Insidious Everyday Terms in Sports: Thought-Terminating Clichés

Amanda Montell wrote the fantastic book, Cultish. In it, she introduced me to “thought-terminating clichés.” I love this idea, and they are what they sound like, tropes that stop critical thinking. Since reading her work, I’ve seen these clichés everywhere, and they’re insidious.

“Don’t ask questions, just do the work. Be coachable.”

“You just have bad knees.”

“That’ll surely transfer to competition; it looks just like the sport.”

“The Truth will set you free.”

“I just have tight hamstrings.”

“Keep showing up, keep working hard, you’ll get there eventually.”

Sometimes these “semantic stop signs,” as Montell calls them, are videos of Tom Brady, or some other outlier. “See, the GOAT does it, so you should too!” While that does seem logical, and we should note what the best do, it’s also survivorship bias, and usually confirmation bias, and a slew of other biases, and none of them validate what you should or should not do.

Shall I continue? I shall because these things are paralyzing and everywhere.

“Some people just have pain.”

“Don’t listen to the ‘peer-review pretenders.’ Science is misinformation.”

“Things just take time.”

“I slept wrong.”

“That [noncontact] injury was just bad luck; nothing you could do about that.”

“You just need to work harder.”

“Everything happens for a reason,” is often said after injuries. It’s a form of optimism and something I’d encourage as long as you look for that reason! I’m flabbergasted by the number of people who rationalize preventable injuries this way but never look for the cause.

Curiosity as a Lifesaver

When you hear these phrases or something that stops your train of thought in its tracks, ask questions. Push-start that choo-choo with curiosity. Otherwise, you may be stranded in whatever predicament you find yourself in.

Here are some examples of curiosity as a lifesaver: 

In the case of a coach telling an athlete, “Be coachable.”

A curious and brave athlete might say, “Please, coach, what exactly do I need to do? I’m still on the bench and dying to play and you’ve said a few times I need to be more coachable, but I’m confused. What does that mean? I do everything you say.” 
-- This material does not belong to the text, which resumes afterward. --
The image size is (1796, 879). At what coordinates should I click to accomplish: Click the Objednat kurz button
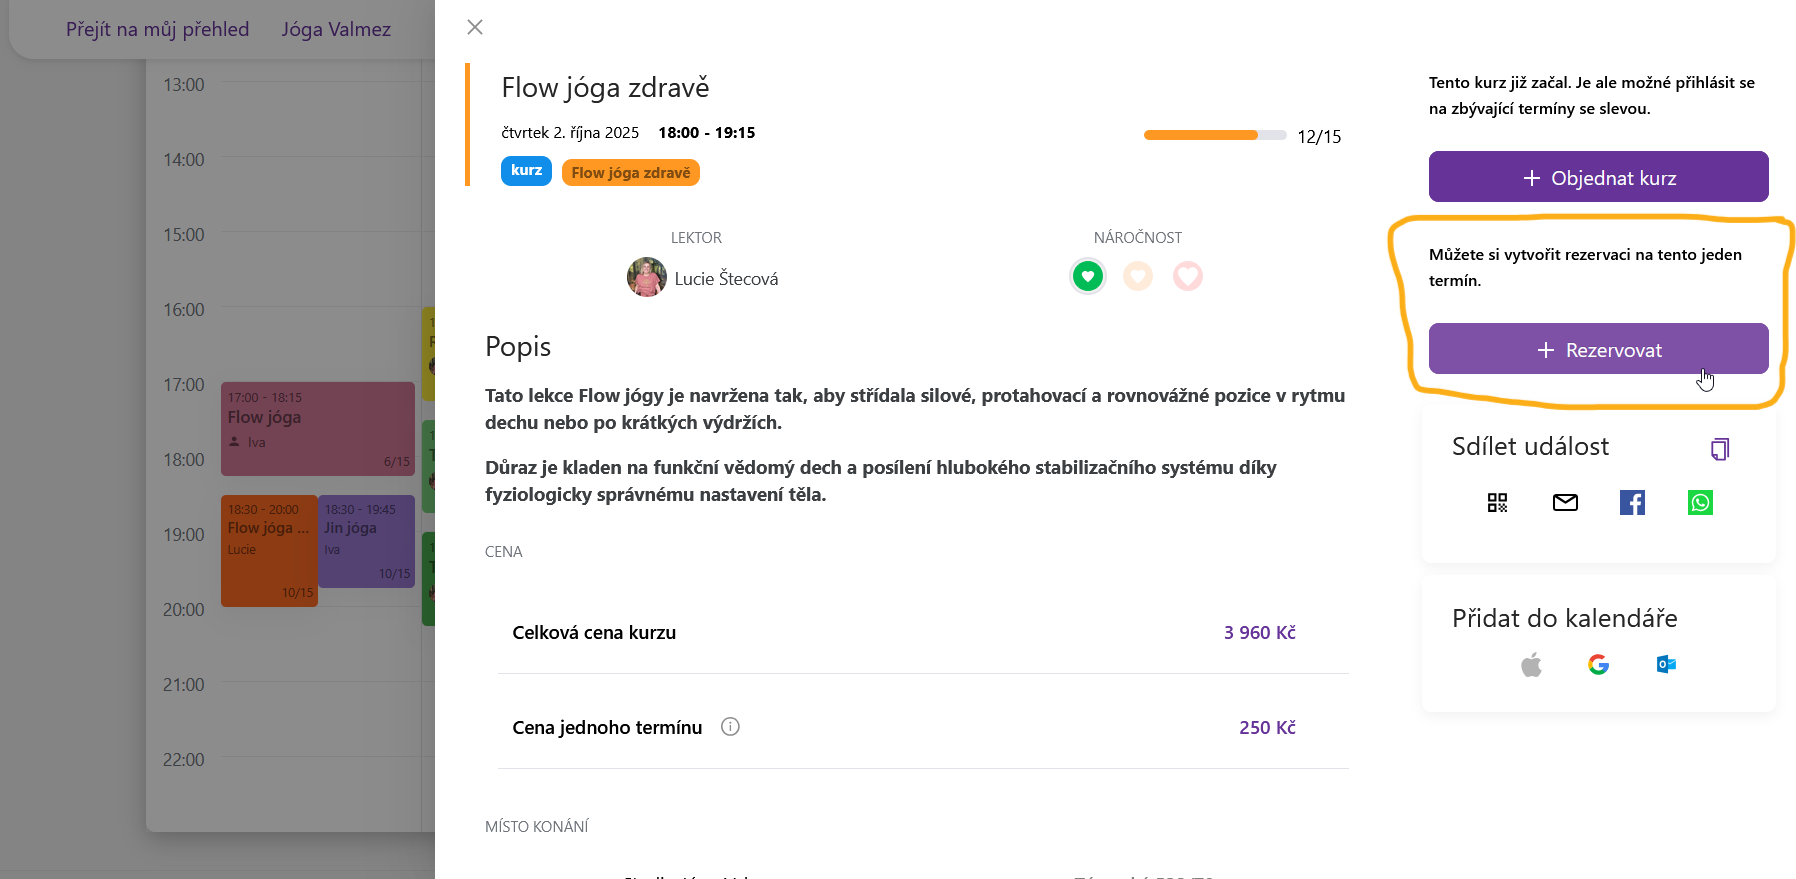(x=1598, y=177)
“I just have bad knees? But they used to be great, and some days are better than others. Something within this [hands gesturing from head to toe] makes my knees better and worse.”
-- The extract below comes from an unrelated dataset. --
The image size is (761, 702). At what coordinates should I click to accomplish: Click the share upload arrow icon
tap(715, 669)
“I slept wrong? Did I throw a violent tantrum in my sleep? How does one sleep right? Is there a class, and did I miss it? Am I supposed to stay in the same position all night? Or what am I not doing in my days that results in a rickety wake-up?”

“So some people ‘just have pain’? Who are those people? How do you know I’m one of them? When did you get your degree in pain science? If you’re sentencing me to a life of pain, you must tell me my crime: Why does my pain persist?”

“Oh, I need to work harder? Please, tell me where and how. I’m already working my ass off. Any harder will likely send me into over-training syndrome, burnout, or early retirement, or cause an injury. So, please, enlighten me.”

See how easily these clichés break down with inquiry? (Okay, and a little bit of attitude.)

I have one more.

Science is not misinformation. Sure, it has its problems, but nothing and no one is perfect. 

Good research is a) hard b) imperfect, and c) an amazing tool to discover the results of other people’s experiments so we can be increasingly effective with our choices and waste less time and energy.


The words you say and hear carry more weight than you realize. Said enough times, dangerous phrases become insidious clichés, gain traction, and change beliefs, decisions, and lives.  

We’re mindful of the foods we put in our bodies yet often disregard the ideas we let into our minds. Good food, good body. Good ideas, good mind. The filter? Awareness and discernment, especially of the words you speak and hear. 

Become aware of the tropes you come across. Social media is rife with opportunities to practice. Each time you do, ask a simple question and deconstruct the cliché. Or, ask yourself, “What do I lose by believing these words?” Or borrow the wisdom from toddlers and ask the age-old question, “Why?” 

Repeat it as often as they would too.